There, that had to be Tell’s spy—the one pulling rapidly away beyond the turn. What’s he up to?
I rushed for the corner, dodging around two arguing men. Up the corridor I got a glimpse of his dark coat through the currents of people. Making out his presence among their emotions was harder, enough that dropping the Pulse and simply stepping between them at a quick walk felt like running free.
Free and too late. Why had I let us stay in the hospital at all? I could have snuck us out the moment Helena arrived, if I’d made them listen.
The people around me thinned, left me looking at a half-empty corridor with scattered figures moving around it and breaking up my view. What glimpses I caught showed my target still beating a firm retreat. He knew he’d been spotted.
Let him think he’s lost me. Instead of chasing him I slowed, gritted my teeth, and opened myself to the Pulse again.

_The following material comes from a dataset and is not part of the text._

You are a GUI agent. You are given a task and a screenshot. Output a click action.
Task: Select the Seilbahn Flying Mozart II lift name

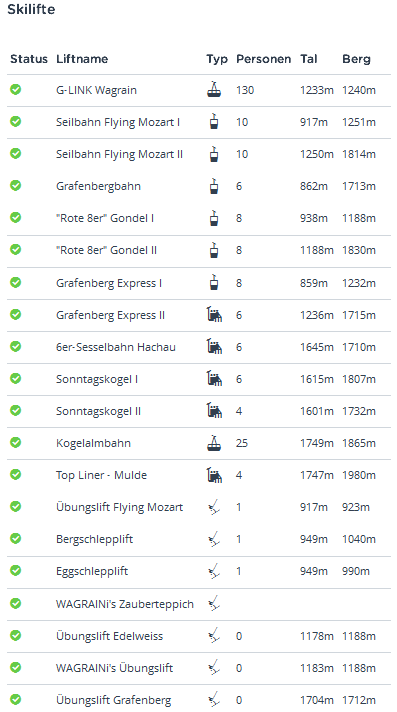[119, 154]

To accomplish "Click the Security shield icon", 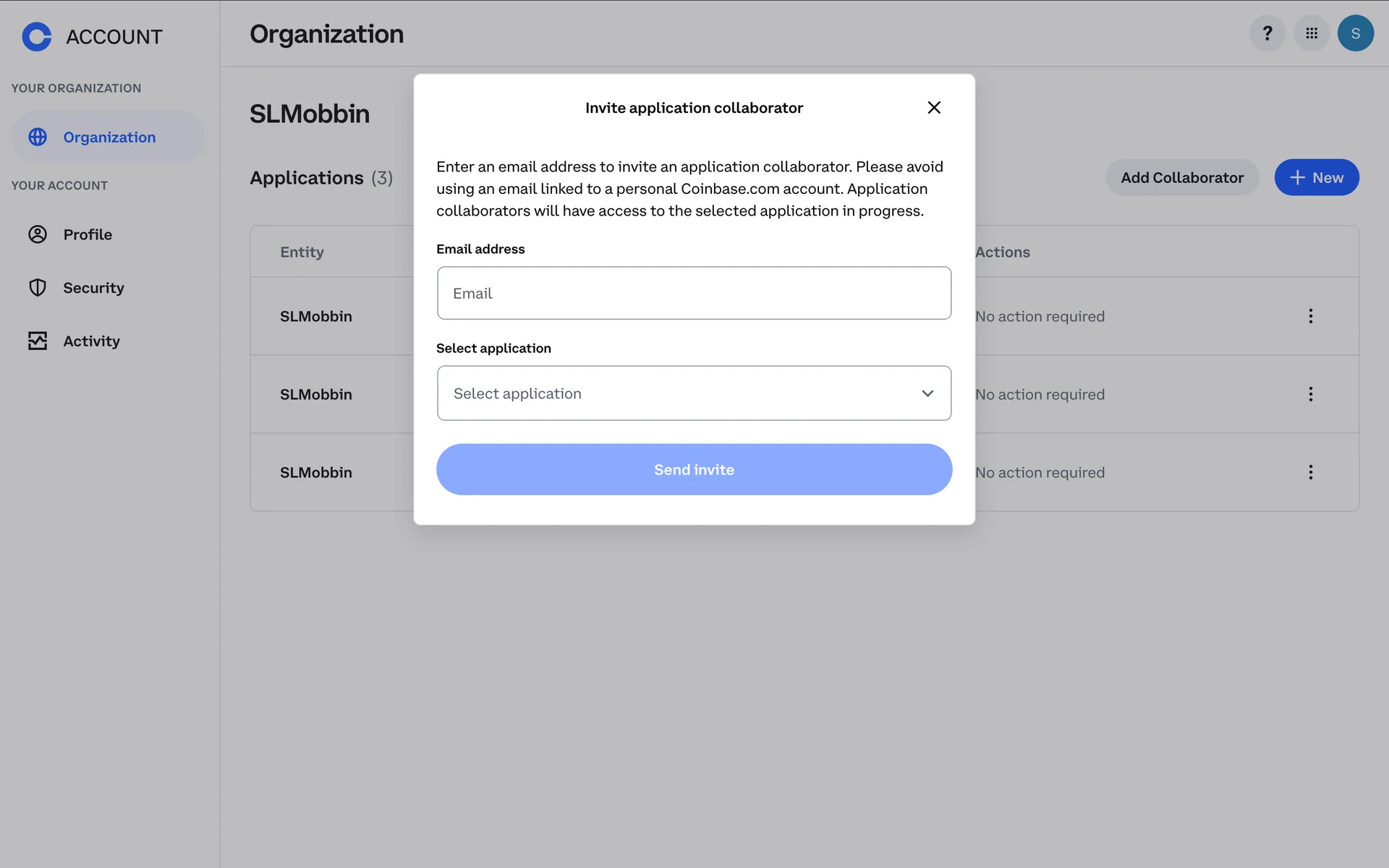I will click(x=38, y=288).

Emotions battered at me, booming and shaking around me—telling his harshness from other emotions was harder than just tracking the one resentful presence on the path away.
When he’d drawn further off, I chased after him again. That meant closing the Pulse and diving blindly in among what could be anything from angry parents to more killers, and trusting all the families and doctors and everyone walking around to keep me safe. Or if someone quietly stuck a gun in my ribs, that would put him within my own reach as well. I just had to hope there was no other team closing in on Helena’s group.
There he was, far ahead, back to me and striding away—
A quick footstep sounded right behind me.
Stupid—I spun around, and found myself facing Detective Poe.
His round face seemed to fill my view. “So now you notice?”
“Look, there’s a Mob spy getting away—”
“Them? We’ve been keeping an eye on you for hours, and you missed those tails?”
He had to be bluffing... or I really was that tired, and trying to find neat cop labels over glimpses of emotions in a crowd...
Arguing took too long. “Come on!”
But Poe stepped in front of me. “What were you doing with the patients here? And how’s Helena Travers tied up in this?”
How had I let that happen— All I could say was “There’s a Mob spy, getting away,” and I twisted around him and raced after the enemy.
Too many people streamed across the corridor to spot him. I broke into a jog and heard Poe moving behind me. If I just got past that group looking up at the wall’s TV screen...
Then I broke clear of them, to see a clear corridor with a mocking number of branches beyond it, and no spy in sight.
Poe’s footsteps closed in at my rear. And I’d just given him ammunition against Helena too, unless I could show him something better.